#### TASK OBJECTIVE:
Can you give the rows again from the start through the line that contains "I will coord(170,129).", swapping "gear" for "cog" and leaving everything else unchanged?

*** RECORD LIST ***

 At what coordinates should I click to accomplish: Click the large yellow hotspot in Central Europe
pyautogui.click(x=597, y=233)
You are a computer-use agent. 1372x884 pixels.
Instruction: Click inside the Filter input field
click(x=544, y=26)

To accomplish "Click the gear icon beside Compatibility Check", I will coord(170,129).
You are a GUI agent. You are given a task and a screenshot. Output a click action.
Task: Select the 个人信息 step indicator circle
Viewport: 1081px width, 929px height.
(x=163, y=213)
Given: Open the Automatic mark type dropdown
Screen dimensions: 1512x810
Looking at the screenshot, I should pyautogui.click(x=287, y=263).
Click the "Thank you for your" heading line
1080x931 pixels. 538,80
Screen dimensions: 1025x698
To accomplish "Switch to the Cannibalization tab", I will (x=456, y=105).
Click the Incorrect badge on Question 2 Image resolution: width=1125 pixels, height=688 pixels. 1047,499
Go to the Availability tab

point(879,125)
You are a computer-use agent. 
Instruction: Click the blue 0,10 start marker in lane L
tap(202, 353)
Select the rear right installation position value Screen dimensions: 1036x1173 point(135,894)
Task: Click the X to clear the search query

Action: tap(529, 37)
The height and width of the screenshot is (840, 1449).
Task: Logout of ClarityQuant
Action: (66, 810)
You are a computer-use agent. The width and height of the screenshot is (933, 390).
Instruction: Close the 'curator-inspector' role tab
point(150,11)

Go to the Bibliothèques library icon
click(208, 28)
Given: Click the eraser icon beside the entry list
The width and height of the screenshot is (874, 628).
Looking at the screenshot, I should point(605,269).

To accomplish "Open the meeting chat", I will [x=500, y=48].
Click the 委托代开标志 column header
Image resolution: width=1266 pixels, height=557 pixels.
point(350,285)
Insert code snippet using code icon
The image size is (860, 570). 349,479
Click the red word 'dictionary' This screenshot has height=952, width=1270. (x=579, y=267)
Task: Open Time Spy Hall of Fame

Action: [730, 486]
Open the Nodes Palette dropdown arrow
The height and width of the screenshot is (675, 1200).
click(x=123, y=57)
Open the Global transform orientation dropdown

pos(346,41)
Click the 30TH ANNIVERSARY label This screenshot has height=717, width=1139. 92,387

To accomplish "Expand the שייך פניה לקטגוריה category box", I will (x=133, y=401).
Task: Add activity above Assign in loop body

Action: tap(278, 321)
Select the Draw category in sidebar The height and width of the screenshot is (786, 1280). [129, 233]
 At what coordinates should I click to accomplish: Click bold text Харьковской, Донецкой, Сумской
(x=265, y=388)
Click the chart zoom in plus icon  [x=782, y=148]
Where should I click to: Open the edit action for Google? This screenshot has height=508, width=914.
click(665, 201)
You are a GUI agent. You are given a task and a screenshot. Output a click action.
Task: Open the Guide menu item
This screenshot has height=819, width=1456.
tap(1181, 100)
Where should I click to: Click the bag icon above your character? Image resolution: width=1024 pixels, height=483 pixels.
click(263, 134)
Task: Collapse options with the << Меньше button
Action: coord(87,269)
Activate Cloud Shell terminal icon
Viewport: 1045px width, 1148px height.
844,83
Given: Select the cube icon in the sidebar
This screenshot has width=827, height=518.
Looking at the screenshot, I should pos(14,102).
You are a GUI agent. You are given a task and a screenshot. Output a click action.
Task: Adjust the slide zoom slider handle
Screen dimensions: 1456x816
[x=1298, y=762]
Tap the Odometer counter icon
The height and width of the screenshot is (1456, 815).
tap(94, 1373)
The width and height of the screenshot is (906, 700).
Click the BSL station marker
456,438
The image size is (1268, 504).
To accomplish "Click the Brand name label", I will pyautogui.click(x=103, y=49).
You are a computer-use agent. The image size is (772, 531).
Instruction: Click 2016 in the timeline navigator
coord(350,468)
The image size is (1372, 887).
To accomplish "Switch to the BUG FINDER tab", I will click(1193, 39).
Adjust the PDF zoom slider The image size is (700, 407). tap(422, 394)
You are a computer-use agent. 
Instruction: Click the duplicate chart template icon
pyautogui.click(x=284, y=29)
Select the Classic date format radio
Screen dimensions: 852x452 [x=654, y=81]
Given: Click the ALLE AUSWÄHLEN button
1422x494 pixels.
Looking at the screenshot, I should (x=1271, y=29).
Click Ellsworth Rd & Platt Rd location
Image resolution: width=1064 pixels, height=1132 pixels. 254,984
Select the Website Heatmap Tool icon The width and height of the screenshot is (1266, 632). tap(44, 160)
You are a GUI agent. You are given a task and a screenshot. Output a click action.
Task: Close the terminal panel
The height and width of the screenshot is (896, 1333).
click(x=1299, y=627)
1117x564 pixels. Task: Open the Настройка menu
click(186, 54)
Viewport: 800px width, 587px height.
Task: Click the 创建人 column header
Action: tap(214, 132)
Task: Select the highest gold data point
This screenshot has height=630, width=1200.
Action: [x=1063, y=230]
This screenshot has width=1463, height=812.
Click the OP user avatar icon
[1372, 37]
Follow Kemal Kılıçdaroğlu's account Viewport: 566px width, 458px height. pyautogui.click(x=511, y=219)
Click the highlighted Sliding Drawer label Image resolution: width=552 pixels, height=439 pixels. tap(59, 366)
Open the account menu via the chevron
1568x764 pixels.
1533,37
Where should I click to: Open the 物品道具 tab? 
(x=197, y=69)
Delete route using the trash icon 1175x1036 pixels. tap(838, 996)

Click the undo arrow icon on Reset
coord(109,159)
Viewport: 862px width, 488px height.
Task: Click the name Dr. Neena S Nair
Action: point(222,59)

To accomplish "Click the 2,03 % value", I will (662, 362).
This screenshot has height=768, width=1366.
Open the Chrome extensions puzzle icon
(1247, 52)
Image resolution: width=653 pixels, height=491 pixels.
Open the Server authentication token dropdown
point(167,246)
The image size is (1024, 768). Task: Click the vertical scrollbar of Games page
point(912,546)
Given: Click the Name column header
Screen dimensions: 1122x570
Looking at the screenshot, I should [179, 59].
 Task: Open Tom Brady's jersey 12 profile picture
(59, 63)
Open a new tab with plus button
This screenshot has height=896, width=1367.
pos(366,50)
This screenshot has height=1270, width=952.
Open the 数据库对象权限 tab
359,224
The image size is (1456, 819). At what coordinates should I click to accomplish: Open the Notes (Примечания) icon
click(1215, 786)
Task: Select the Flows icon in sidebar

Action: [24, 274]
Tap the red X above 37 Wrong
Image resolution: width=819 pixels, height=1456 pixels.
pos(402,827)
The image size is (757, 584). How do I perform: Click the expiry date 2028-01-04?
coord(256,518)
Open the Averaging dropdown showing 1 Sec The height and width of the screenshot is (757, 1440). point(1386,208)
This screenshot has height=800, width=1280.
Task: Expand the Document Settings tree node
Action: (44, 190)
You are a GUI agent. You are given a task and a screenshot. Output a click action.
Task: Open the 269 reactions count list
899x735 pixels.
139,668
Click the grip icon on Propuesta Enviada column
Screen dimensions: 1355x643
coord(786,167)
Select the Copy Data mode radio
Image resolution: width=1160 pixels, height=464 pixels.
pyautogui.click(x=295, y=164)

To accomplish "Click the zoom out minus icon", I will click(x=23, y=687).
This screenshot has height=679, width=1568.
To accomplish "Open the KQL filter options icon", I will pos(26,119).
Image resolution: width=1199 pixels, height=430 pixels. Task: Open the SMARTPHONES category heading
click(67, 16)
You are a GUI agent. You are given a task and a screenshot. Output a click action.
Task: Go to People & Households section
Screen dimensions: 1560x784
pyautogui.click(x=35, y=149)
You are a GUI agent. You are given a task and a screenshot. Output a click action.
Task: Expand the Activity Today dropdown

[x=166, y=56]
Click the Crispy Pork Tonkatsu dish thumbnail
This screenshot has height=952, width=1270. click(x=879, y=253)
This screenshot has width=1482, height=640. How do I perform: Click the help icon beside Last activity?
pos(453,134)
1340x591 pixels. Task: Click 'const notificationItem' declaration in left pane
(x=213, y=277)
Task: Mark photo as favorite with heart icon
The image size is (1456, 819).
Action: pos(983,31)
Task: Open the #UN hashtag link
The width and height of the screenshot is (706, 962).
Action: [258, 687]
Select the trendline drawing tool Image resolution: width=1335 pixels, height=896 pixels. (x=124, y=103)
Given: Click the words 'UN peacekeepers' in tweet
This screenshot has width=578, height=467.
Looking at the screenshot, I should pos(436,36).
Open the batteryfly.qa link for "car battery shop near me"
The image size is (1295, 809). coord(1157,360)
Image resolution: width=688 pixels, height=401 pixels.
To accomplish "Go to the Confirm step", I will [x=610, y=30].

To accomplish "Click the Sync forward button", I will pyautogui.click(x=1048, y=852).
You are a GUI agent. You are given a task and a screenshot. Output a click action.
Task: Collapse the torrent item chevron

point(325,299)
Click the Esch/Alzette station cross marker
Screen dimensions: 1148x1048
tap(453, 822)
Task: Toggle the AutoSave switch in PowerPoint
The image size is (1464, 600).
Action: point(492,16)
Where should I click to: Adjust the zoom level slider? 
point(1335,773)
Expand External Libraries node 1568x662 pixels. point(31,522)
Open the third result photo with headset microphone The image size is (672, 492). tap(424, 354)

***

#### FINAL RESULT:
 At what coordinates should I click to accomplish: Click the large yellow hotspot in Central Europe
pyautogui.click(x=597, y=233)
You are a computer-use agent. 1372x884 pixels.
Instruction: Click inside the Filter input field
click(x=544, y=26)

To accomplish "Click the cog icon beside Compatibility Check", I will coord(170,129).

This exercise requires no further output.